[Supplied material — start]

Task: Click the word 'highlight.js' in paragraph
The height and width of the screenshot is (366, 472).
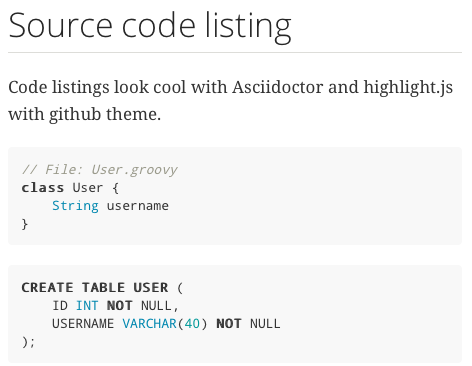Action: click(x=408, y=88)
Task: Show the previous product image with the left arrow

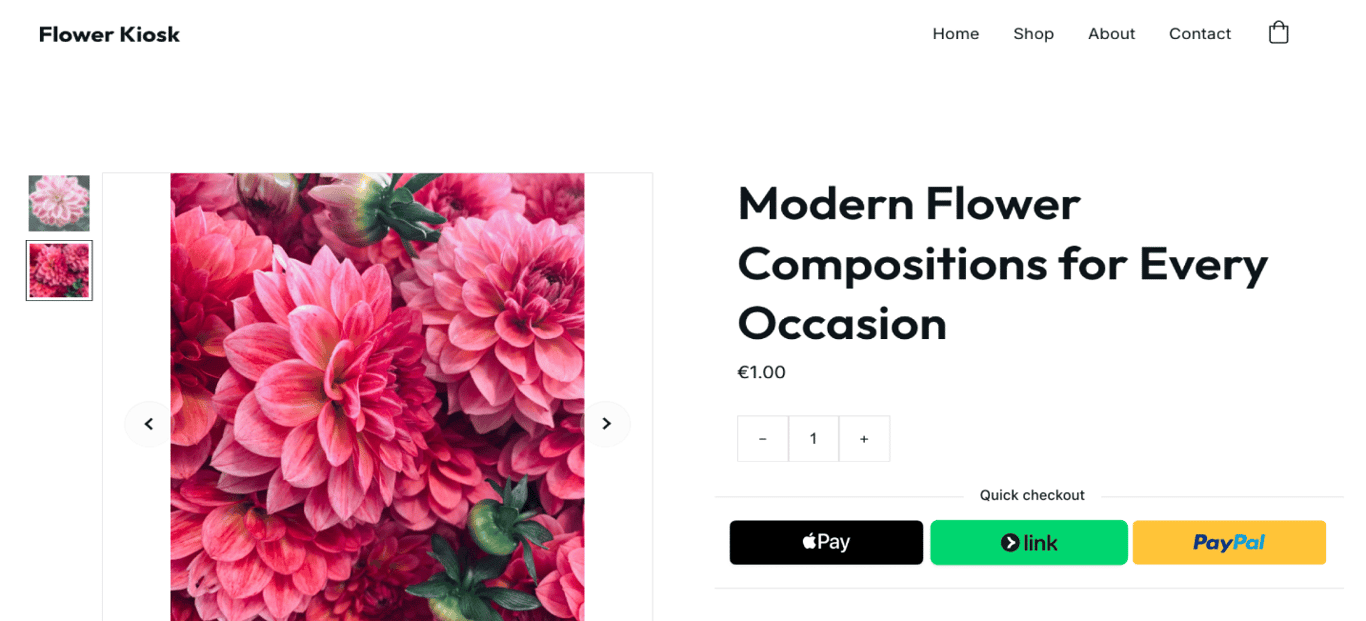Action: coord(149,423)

[Supplied material — finish]
[Supplied material — start]

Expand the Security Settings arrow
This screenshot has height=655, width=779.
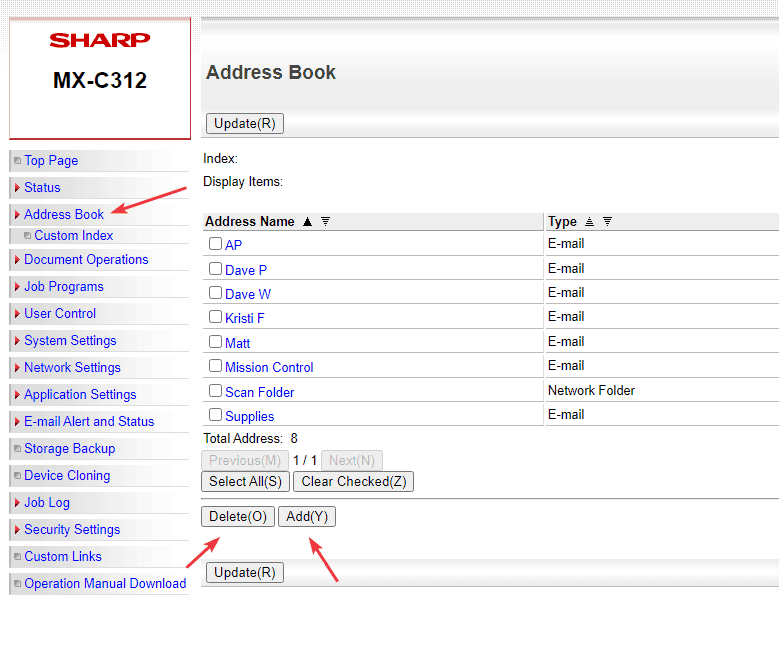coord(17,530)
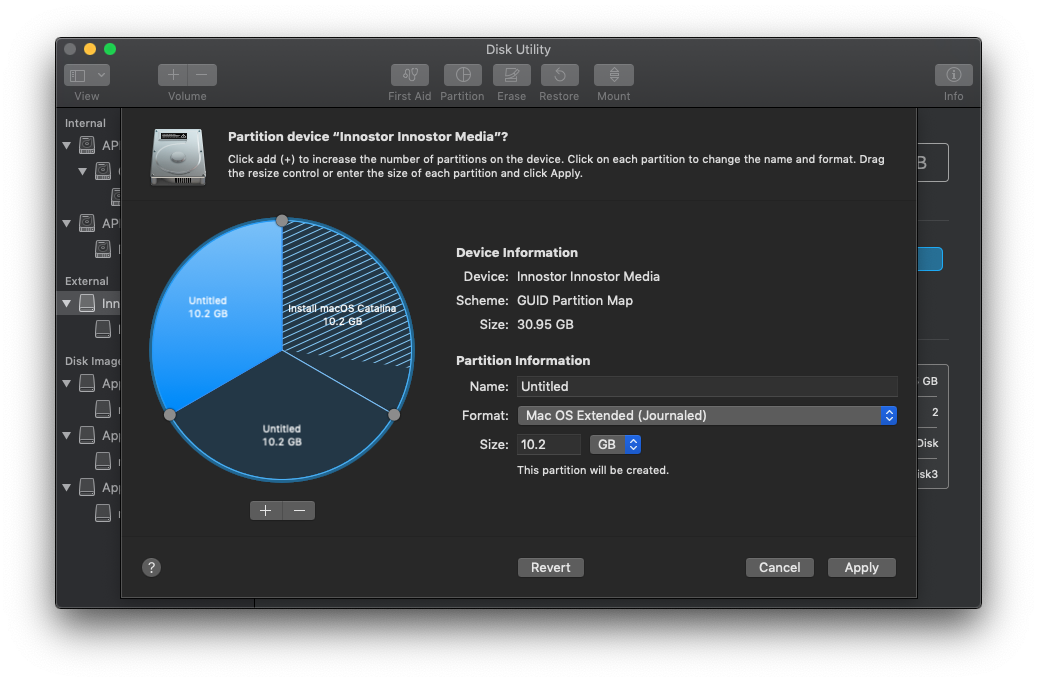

[Supplied material — finish]
[Supplied material — start]

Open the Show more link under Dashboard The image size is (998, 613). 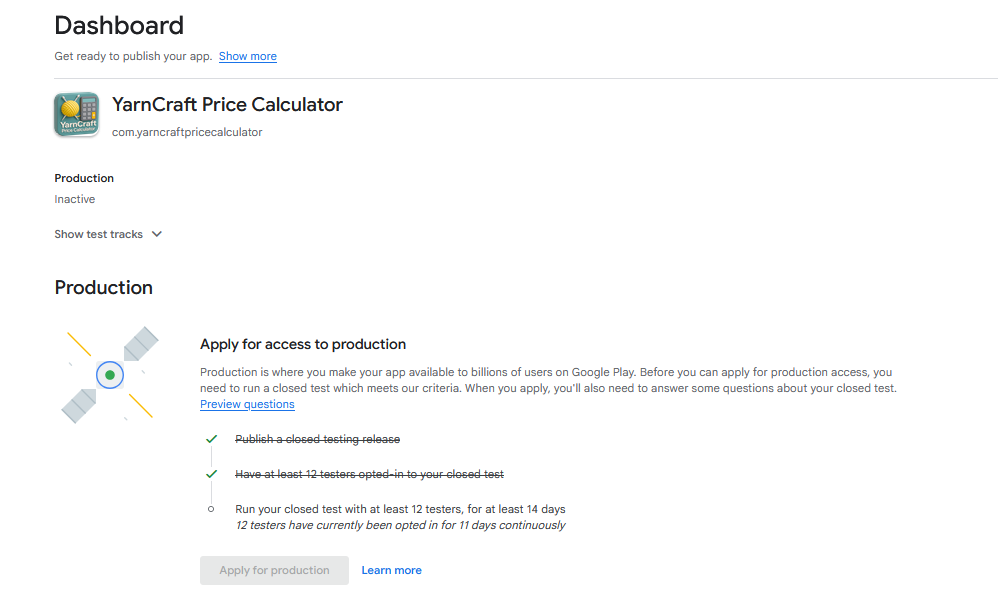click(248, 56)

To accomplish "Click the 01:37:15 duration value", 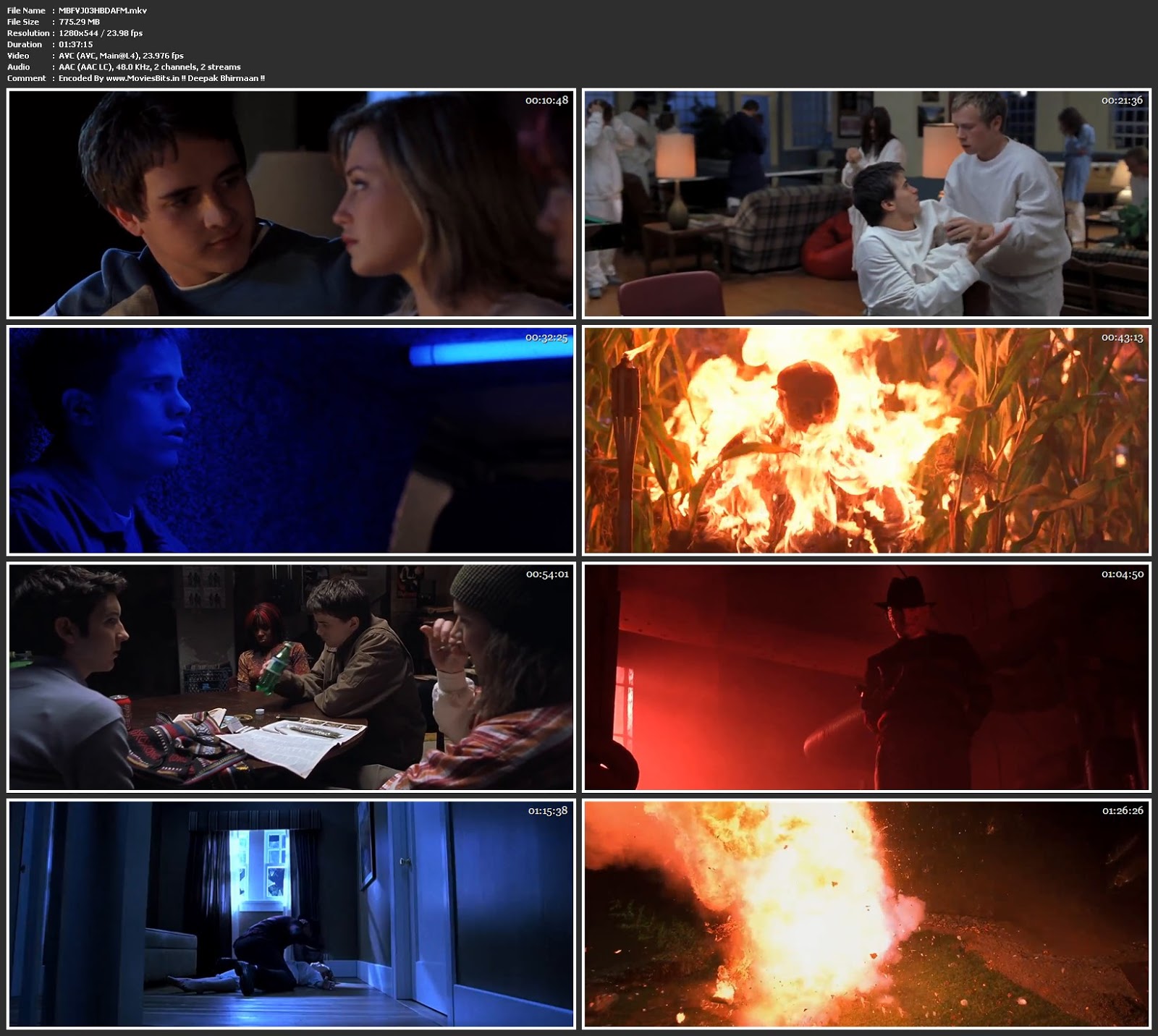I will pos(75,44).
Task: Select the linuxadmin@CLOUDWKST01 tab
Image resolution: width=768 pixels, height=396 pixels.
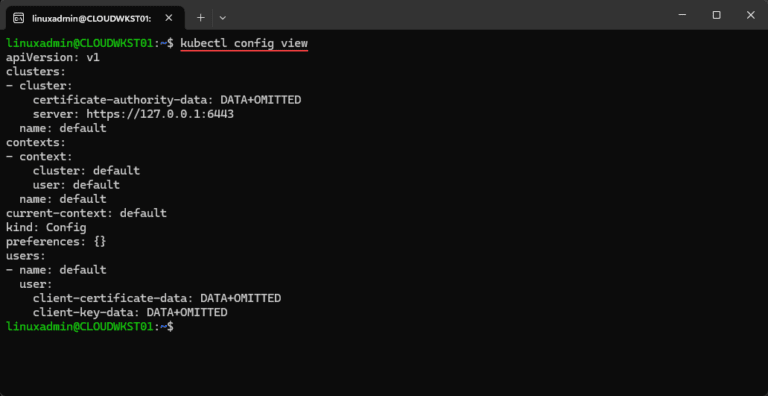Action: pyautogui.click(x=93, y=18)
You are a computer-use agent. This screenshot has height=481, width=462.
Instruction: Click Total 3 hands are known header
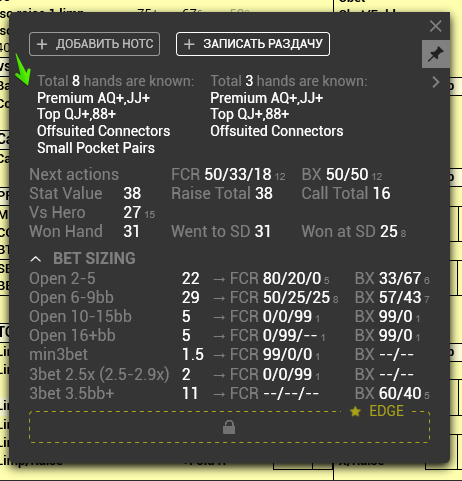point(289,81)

[Supplied material — finish]

Task prompt - Look above for the line with "Task: Select the linuxadmin@CLOUDWKST01 tab" and the line with "You are a computer-use", then restate exactly those two lines and all lines between them, with no pictures.

Response below -
Task: Select the linuxadmin@CLOUDWKST01 tab
Image resolution: width=768 pixels, height=396 pixels.
Action: pyautogui.click(x=93, y=18)
You are a computer-use agent. This screenshot has height=481, width=462.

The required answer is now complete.